* **DATASET RECORDS**

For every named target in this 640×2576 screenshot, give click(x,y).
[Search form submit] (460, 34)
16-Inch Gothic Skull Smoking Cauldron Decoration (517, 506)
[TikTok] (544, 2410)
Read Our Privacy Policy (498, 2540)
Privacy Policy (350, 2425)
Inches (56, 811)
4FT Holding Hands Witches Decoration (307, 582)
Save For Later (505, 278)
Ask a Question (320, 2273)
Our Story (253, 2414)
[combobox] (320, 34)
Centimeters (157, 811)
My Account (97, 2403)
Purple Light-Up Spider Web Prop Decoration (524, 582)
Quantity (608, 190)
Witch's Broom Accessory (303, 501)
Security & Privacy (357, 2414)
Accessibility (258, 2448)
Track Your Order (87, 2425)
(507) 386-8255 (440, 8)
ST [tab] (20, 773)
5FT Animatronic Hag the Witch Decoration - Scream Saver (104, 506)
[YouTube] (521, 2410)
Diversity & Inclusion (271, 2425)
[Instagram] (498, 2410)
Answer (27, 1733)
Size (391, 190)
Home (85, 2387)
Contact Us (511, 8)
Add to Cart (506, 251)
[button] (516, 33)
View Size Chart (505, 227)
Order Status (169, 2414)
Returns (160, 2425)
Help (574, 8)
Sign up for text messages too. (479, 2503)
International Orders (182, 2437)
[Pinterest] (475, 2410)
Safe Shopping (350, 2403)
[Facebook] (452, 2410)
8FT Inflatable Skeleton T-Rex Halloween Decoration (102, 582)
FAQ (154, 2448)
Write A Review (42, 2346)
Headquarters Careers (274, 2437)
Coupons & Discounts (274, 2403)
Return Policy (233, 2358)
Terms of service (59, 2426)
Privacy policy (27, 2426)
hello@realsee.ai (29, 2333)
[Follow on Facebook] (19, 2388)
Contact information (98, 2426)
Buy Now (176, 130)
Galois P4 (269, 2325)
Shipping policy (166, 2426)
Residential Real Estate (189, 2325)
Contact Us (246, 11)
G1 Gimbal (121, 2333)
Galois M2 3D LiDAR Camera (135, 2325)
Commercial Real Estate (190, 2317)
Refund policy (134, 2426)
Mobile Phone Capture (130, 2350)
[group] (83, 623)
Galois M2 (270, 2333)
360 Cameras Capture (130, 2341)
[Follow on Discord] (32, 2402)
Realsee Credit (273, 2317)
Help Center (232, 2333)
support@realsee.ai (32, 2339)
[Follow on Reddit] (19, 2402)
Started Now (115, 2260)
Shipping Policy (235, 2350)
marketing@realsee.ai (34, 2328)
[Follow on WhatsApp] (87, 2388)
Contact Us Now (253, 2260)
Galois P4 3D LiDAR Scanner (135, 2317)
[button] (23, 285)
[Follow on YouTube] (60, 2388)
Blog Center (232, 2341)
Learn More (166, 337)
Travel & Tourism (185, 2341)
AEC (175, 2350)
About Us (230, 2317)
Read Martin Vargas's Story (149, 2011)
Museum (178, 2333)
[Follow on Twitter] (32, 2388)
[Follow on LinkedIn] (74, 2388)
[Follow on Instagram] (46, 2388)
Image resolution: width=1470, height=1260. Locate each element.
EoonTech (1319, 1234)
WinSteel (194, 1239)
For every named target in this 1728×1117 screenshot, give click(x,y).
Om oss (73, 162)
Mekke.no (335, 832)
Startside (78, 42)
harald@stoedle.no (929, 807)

* **WHAT IS REQUIRED**
The response should be the listing above, limited to the lines between the one holding "Return Policy (233, 2358)" and the one holding "Shipping policy (166, 2426)", inclusive, reproduced exactly.

* **TASK RESULT**
Return Policy (233, 2358)
Terms of service (59, 2426)
Privacy policy (27, 2426)
hello@realsee.ai (29, 2333)
[Follow on Facebook] (19, 2388)
Contact information (98, 2426)
Buy Now (176, 130)
Galois P4 (269, 2325)
Shipping policy (166, 2426)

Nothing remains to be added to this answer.